Opinión / MAY 07 2018

Con educación se puede

Las opiniones expresadas por los columnistas son de su total y absoluta responsabilidad personal, no compromete la línea editorial ni periodística de LA CRÓNICA S. A. S.

Alguna vez, en los años crudos de la Violencia liberal- conservadora fueron asesinados, a sangre fría, el director y un grupo de músicos que se desplazaban de Ibagué a Armenia por la gélida vía de La Línea, en un retén de guerrilleros liberales. La razón de semejante conducta fue la respuesta que le dieron al jefe de la cuadrilla cuando preguntó quiénes eran: somos de la banda del conservatorio de Caldas, dijeron. Sin pensarlo dos veces el comandante y sus muchachos empezaron a disparar.

Viéndolo bien, a los músicos de la historia, más que la guerrilla, lo mató la ignorancia de ese comandante rebelde que le impidió medir la distancia que puede haber entre dos palabras diferentes a pesar de su evidente parentesco: conservador y conservatorio.

No sé si esta versión que ha gravitado por ahí, sea realidad o ficción, pero sirve como expresión gráfica de los desastres que produce la falta de educación en una sociedad como la nuestra, empezando por la misma violencia entre rojos y azules que por mucho tiempo llenó de confusiones nuestro destino colectivo.
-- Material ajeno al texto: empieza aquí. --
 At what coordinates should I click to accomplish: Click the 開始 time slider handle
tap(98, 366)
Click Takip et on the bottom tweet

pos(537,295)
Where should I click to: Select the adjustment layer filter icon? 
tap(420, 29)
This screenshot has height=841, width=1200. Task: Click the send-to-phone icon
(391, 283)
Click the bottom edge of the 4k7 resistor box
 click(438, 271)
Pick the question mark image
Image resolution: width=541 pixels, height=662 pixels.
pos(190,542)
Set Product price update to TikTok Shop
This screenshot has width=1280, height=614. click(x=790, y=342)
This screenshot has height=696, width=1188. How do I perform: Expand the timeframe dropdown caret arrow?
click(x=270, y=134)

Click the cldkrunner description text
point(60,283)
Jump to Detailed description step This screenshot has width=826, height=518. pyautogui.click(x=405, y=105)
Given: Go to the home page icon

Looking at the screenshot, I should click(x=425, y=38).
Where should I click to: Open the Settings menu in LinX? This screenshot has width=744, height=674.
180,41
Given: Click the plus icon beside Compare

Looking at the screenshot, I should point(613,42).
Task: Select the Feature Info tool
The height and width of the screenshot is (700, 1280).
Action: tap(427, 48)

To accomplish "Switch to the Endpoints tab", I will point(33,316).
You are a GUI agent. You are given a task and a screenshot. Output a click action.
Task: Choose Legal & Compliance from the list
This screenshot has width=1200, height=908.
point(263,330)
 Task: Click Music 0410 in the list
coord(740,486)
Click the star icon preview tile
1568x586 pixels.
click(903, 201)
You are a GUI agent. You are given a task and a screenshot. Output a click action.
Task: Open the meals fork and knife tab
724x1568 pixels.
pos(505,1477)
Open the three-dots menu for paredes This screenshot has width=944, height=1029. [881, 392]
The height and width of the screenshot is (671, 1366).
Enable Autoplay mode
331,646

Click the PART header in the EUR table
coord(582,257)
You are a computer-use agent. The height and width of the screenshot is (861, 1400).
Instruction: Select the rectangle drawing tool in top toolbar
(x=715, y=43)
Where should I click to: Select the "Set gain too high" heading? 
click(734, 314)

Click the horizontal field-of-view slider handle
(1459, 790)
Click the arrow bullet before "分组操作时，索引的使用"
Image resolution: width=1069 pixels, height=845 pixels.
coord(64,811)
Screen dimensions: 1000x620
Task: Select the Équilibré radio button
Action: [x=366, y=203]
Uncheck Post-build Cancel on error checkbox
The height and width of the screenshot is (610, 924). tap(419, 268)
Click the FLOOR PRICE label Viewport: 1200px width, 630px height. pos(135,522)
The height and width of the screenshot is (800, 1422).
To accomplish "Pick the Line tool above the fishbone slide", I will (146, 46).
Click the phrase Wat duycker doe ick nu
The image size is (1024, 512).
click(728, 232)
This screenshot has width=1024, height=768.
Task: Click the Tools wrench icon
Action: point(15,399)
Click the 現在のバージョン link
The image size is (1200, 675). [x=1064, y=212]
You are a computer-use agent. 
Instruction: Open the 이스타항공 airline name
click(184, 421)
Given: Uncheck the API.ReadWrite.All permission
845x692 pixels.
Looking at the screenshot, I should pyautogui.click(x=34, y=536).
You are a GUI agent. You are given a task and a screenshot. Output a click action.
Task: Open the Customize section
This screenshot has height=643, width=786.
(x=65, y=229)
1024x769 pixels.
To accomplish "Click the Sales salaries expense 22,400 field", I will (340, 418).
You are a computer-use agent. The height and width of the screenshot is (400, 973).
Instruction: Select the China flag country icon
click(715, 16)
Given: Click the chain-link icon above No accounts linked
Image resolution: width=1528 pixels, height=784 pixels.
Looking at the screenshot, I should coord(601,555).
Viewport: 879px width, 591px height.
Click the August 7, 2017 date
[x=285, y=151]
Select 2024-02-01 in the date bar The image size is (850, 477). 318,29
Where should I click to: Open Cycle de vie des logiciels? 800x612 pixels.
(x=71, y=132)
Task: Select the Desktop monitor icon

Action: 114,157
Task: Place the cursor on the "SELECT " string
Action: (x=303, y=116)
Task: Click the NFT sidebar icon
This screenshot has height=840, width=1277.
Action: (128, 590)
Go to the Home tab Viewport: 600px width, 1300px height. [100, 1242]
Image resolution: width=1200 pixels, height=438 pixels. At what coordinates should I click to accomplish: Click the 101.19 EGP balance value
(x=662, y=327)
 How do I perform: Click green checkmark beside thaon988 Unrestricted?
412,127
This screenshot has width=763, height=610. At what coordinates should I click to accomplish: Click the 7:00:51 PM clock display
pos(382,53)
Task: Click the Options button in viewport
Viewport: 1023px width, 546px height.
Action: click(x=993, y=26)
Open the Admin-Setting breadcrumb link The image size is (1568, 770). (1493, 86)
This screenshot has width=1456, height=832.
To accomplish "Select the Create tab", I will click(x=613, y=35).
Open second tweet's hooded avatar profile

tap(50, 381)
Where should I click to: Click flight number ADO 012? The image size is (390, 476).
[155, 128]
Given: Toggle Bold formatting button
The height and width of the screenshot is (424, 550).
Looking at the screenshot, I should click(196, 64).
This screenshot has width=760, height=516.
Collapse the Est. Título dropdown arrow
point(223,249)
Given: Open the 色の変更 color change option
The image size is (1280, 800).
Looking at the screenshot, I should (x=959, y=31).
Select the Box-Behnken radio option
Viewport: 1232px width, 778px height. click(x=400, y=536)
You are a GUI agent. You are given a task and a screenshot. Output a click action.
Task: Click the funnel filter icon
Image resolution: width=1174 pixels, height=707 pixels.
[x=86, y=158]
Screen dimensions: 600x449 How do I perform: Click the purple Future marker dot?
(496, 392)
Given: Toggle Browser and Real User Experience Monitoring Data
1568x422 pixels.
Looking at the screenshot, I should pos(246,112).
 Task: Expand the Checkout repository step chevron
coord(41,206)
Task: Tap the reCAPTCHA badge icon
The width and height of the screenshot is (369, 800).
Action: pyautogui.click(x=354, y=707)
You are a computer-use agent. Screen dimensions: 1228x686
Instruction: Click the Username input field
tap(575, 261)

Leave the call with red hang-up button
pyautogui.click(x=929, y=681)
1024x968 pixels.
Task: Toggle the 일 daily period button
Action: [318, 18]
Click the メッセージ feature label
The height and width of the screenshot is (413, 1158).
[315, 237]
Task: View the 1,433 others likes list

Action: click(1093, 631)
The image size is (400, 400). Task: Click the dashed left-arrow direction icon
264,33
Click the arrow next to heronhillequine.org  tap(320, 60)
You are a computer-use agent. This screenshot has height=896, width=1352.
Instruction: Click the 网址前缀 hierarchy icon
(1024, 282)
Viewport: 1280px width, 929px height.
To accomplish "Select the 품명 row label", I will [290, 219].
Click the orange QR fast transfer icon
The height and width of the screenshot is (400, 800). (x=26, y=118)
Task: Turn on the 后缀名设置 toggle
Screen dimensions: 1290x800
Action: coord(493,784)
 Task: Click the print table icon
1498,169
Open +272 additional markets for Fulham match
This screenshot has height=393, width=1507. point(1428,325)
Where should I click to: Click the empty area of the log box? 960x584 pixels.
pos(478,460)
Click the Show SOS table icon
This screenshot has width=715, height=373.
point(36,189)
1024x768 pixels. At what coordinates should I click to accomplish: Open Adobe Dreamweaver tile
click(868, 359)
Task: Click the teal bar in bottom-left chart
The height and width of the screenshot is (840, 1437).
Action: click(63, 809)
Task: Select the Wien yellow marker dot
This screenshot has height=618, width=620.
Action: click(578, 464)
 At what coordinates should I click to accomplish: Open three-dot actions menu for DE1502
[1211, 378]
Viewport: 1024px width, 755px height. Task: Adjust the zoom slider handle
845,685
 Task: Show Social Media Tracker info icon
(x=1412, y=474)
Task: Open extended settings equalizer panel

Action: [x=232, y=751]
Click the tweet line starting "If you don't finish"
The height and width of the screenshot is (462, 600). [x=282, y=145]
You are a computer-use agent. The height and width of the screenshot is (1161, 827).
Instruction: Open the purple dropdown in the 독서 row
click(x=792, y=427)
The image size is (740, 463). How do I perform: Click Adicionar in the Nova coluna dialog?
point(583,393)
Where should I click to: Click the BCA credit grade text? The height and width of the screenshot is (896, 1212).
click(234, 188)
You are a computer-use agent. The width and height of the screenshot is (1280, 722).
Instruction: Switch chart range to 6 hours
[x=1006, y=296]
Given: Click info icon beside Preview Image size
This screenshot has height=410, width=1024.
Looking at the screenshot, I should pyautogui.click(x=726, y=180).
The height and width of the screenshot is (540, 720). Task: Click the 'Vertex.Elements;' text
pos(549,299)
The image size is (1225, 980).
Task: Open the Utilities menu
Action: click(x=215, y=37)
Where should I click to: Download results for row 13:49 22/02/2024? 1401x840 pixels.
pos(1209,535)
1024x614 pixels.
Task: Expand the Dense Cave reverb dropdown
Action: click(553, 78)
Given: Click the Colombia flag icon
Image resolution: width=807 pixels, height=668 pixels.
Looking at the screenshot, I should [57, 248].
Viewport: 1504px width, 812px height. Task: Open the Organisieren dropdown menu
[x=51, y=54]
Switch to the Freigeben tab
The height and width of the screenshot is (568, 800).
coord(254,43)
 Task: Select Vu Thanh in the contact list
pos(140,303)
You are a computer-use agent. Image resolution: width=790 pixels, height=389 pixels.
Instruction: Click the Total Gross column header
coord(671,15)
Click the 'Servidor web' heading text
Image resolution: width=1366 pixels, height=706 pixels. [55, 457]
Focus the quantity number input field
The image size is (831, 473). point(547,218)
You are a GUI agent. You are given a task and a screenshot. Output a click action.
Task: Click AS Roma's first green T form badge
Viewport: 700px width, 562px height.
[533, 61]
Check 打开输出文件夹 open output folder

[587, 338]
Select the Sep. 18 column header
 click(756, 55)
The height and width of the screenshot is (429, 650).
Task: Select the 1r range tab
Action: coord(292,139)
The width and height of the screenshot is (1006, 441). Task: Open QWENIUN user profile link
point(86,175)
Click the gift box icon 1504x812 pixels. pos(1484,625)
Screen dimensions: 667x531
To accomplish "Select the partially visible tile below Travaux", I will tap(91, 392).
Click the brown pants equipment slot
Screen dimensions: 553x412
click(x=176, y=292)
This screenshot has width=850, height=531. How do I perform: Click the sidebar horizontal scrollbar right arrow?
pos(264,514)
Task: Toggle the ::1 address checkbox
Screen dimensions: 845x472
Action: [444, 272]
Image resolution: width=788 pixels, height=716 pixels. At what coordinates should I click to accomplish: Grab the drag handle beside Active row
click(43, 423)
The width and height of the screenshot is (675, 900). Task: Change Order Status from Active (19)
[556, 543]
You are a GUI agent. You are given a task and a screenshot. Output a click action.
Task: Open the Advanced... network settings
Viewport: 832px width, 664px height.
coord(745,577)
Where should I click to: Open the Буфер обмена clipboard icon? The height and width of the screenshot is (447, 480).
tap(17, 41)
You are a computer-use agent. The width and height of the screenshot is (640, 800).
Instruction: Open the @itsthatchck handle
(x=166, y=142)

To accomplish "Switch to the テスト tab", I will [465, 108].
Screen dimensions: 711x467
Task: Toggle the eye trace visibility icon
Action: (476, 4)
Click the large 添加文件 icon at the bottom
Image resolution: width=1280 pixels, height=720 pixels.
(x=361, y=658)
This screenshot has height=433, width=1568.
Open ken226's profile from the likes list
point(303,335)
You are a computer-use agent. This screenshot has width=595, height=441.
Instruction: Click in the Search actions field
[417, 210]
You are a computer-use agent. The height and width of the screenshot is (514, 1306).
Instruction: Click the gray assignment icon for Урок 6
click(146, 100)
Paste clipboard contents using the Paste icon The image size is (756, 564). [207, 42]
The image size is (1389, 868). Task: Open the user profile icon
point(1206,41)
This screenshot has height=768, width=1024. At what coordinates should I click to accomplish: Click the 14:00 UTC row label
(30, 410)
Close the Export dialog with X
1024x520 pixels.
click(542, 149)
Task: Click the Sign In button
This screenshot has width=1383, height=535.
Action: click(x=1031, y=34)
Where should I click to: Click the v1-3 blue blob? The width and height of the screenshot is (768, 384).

Que parte sustancial de nuestros males como sociedad, estén cifrados en la ausencia de educación, es una verdad lo suficientemente sólida que no necesita demostración, me refiero, desde luego, no solo a la educación académica que se adquiere en los salones y los claustros, también la práctica que estimula la curiosidad y aleja de los dogmas, la que conduce a habilidades y destrezas que despiertan el espíritu.

Con verdadera educación muchas cosas cambiarían, no nos resistiríamos, por ejemplo, al aprecio de nuestras propias virtudes, entenderíamos más sobre las pasiones y no solo sobre razones, sabríamos que la tolerancia es una asignatura que olvidamos a menudo, aún por quienes se dicen liberales, entenderíamos la importancia de la conciliación entre los que pensamos distinto y consentiríamos en que las ideas son las únicas que transforman.

Con educación sabríamos que no todo es blanco o negro, que también existen los matices de gris, no se mataría la juventud por defender los colores de un desteñido equipo de futbol, comprenderíamos que la única razón para que nos gobiernen los mismos, es nuestra complicidad y no el comportamiento de los políticos venales que elegimos. Cambiaríamos las viejas efigies, los mismos apellidos de siempre y sabríamos que la ignorancia en que nos mantienen los que se dicen dirigentes, es tan infame como la pobreza en este país estático y congelado que tenemos.

Sería un logro tan importante como el empleo, la justicia, la salud, las pensiones, el medio ambiente, pero mucho más urgente, pues sin educación sería cada vez más difícil acceder a estos otros.

En fin, en esta época electoral, de imaginaciones fértiles y propuestas pertinentes como la de Sergio Fajardo, nada tan profundo y tan sensato como la educación. La educación nivela, enriquece, democratiza, promueve, aclara, cualifica.

Muchos males evitaríamos con más y mejor educación.